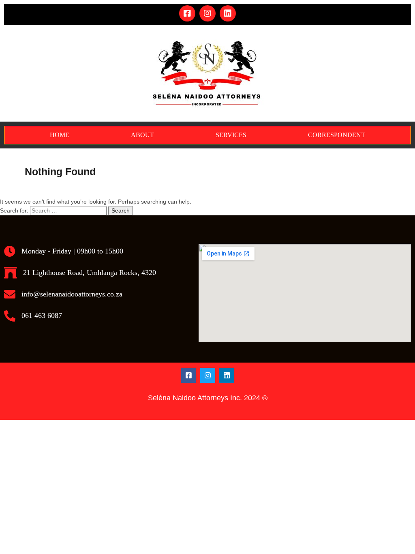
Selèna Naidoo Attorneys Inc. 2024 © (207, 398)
--
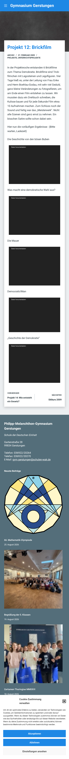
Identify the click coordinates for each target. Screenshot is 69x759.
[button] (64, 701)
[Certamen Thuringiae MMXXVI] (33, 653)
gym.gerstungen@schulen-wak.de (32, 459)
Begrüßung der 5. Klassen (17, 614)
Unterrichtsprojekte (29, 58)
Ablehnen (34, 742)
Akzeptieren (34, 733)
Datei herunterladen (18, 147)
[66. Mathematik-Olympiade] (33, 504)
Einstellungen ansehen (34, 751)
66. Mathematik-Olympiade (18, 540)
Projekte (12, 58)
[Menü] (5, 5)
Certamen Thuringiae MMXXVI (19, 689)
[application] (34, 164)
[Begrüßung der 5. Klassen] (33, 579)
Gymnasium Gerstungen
==
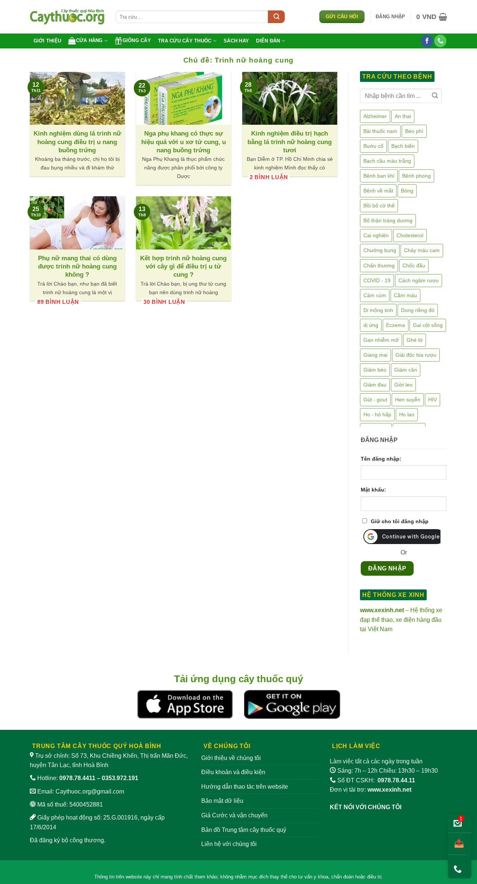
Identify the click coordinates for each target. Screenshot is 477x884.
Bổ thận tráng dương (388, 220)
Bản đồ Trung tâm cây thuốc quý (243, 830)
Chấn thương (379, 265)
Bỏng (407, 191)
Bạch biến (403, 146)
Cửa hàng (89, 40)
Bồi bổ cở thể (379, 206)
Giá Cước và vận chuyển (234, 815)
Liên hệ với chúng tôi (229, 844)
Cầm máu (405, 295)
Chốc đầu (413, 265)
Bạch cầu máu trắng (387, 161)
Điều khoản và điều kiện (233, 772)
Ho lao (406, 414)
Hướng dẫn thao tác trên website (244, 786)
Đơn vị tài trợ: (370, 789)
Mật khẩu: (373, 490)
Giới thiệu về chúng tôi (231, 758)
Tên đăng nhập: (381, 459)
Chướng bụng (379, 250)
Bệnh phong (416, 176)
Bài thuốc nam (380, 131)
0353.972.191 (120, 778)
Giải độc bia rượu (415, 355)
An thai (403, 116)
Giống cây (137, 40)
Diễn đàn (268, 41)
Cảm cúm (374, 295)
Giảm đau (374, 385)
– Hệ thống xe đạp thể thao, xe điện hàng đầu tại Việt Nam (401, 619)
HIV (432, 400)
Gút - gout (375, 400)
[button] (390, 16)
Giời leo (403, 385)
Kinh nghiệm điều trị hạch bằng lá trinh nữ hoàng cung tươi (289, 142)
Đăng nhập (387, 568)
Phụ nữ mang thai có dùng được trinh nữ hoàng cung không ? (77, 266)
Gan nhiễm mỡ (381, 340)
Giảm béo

Your objective — Pick out each line of the data above that contains the string "điều". Case counts.

Output below —
Điều khoản và điều kiện (233, 772)
Kinh nghiệm điều trị hạch bằng lá trinh nữ hoàng cung tươi (289, 142)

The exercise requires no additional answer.